That was the ruling given by Mr. Speaker in 1898, when there was under discussion by the House the Local Government Board Vote. The hon. Member for Carnarvon Boroughs went on:—"If it were otherwise, it is obvious that on any proposal for altering the law of rating anyone who is either a landlord or a ratepayer might be prevented from voting."
You, Sir, then said this:—"I understand that Mr. Speaker's ruling was that where the pecuniary interest was incidental the general rule would not apply."

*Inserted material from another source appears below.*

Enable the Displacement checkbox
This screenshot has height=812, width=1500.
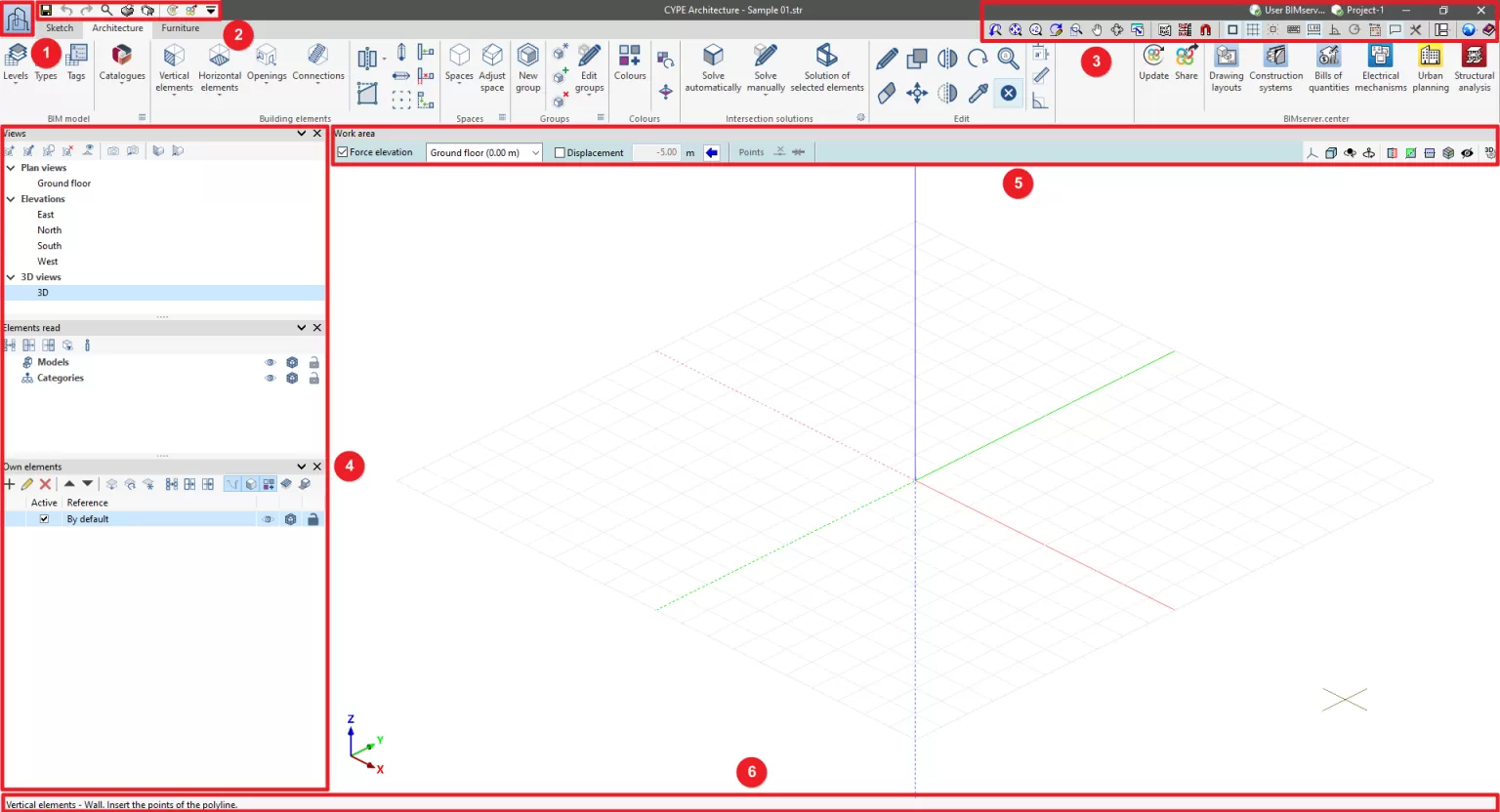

It is true there have been decisions by your predecessors, particularly in 1899, when the question was raised as to whether the vote given by the Attorney-General in relation to his own salary would not bring him within the scope of this ruling. In reply, Mr. Speaker said that this was a very different question: the Motion to reduce the salary was made merely to raise the question as to the conduct of the hon. and learned Gentleman. Sir Erskine May on this question is perfectly clear. The whole point, I submit to you, turns upon what is meant by the word "incidental." I submit to you that the House has always in these matters been very careful indeed about its ancient privileges, that no Member should vote who had a direct personal interest. Sir Erskine May has said—but I do not wish to trouble the House by going into details. The whole question, I submit, so far as I am able to get into the matter, is what comes under the term "public policy." Does the vote that the hon. Member gave last night come within the term "public policy?" I submit it does not, because there never can be a vote given in this House which must not necessarily be one in which public policy is not involved. Therefore, I respectfully submit to you that according to the usages and long traditions of this House, that any hon. Member who has a direct personal interest—as in this case, an hon. Member having the direct financial interest of £500 in the particular Vote—has no right to vote. The hon. Member ought not to have voted. In conclusion, I may say that I have never spoken to the hon. Member in my life till yesterday. He is quite a stranger to me, and I am not raising this question on personal grounds at all."I know that view was taken by the hon. Member, and by a great many other hon. Members, but I think he will admit that it is not the universal view. There is also this to be said, that it is perfectly possible that the hon. Member's position will not be affected in any way. The interest of the hon. Member is not of that direct personal character to which the ruling of Mr. Speaker refers."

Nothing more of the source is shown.